ROANOKE TIMES

                         Roanoke Times
                 Copyright (c) 1995, Landmark Communications, Inc.

DATE: SATURDAY, June 9, 1990                   TAG: 9006090035
SECTION: EXTRA                    PAGE: E-1   EDITION: METRO 
SOURCE: Jeff DeBell
DATELINE:                                 LENGTH: Medium


BOND ENCOURAGED BY JEFFERSON CENTER PLANS

The Jefferson Foundation has been scoring lots of points with the arts types whom it hopes to lure into Jefferson Center.

That's Roanoke's former Jefferson High School, which the foundation plans to remodel into a center for education, social service offices and the arts, with the help of a $3.5-million bond issue.

At a meeting with representatives of arts organizations on May 25, Jefferson officials explained the project and impressed their audience with their willingness to make the remodeling fit the needs of its prospective occupants.

After her own meeting with Jefferson officials, Victoria Bond pronounced herself "very encouraged." Bond is conductor of the Roanoke Symphony Orchestra and artistic director of Southwest Virginia Opera - two organizations that the Jefferson Center very much wants to have on its premises.

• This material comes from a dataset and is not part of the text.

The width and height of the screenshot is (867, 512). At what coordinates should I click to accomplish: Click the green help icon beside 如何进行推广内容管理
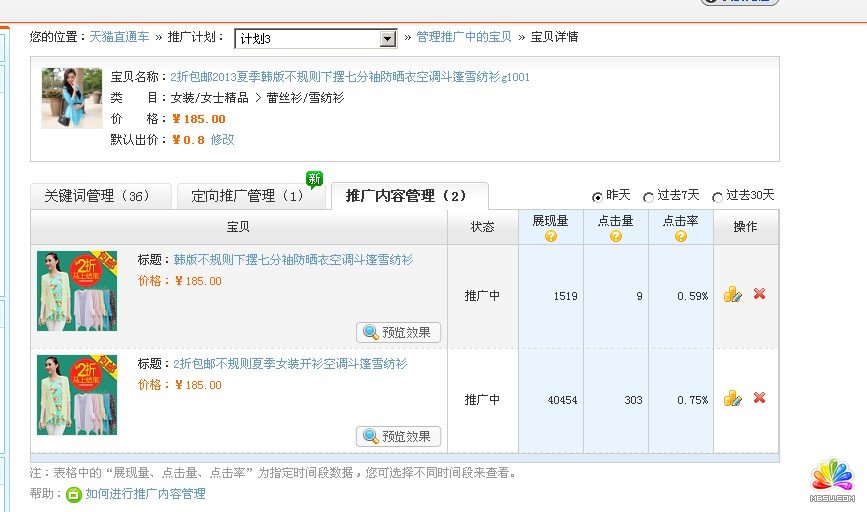(x=73, y=494)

Jefferson's stage is both too small and structurally inappropriate for the orchestra and opera, and Bond has said so publicly. Jefferson officials told her they were willing to see about enlarging the stage and making other changes needed by the two musical organizations.

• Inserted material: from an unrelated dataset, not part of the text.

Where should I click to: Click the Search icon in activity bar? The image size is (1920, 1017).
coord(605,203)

A feasibility study toward that end is likely, said architect Richard Rife of Horner & Associates, the firm that has been working with the Jefferson Foundation during early stages of the project. "We're going to do all we can to make it work for all of us," he said.

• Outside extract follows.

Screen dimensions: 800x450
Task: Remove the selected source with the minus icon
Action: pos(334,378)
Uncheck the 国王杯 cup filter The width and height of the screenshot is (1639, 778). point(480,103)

"I'm very encouraged," Bond said. "Jefferson Center could be the Lincoln Center of Roanoke. It would be an important statement of the area's commitment to culture."

A couple of new spaces

Gallery prowlers should be sure not to overlook Art in the Window or the new contemporary gallery of the Roanoke Museum of Fine Arts.

The former is, as the name implies, a window display area that's given over to rotating installations by area artists. The window belongs to The Arts Council of Roanoke Valley and faces onto the sidewalk from council headquarters at 20 Church Ave. S.W.

The current installation is by brothers Philip and Steve Bernard. Titled "Ground Play," it removes playground equipment and topiary standards from their normal landscape context and recycles them somewhat playfully as objects of art.

The art museum's contemporary gallery is inside the bridge linking Center in the Square with Center on Church. It's a particularly agreeable room - detached; spacious; lit in part by tall, narrow windows that overlook Kirk Alley; and equipped with wall spaces that are expansive enough to accommodate the largest of paintings.

John Alexander, Frances de la Rosa, Brower Hatcher, Ray Kass and others are represented in an exhibit that runs through Aug. 12 and fits from exceptionally lucid labeling on the subject of abstract expressionism and its offshoots. The authors are Tara Tappert, Bill Rutherfoord and Brian Sieveking of the museum staff.

Berry re-elected

Tim Berry has been re-elected president of The Arts Council of Roanoke Valley for a term of one year.

Other officers are John Fishwick, first vice president; Burt Levine, second vice president; Marion Crenshaw, secretary; and Charles Downs, treasurer. All were re-elected with the exception of Levine, whose position is a new one.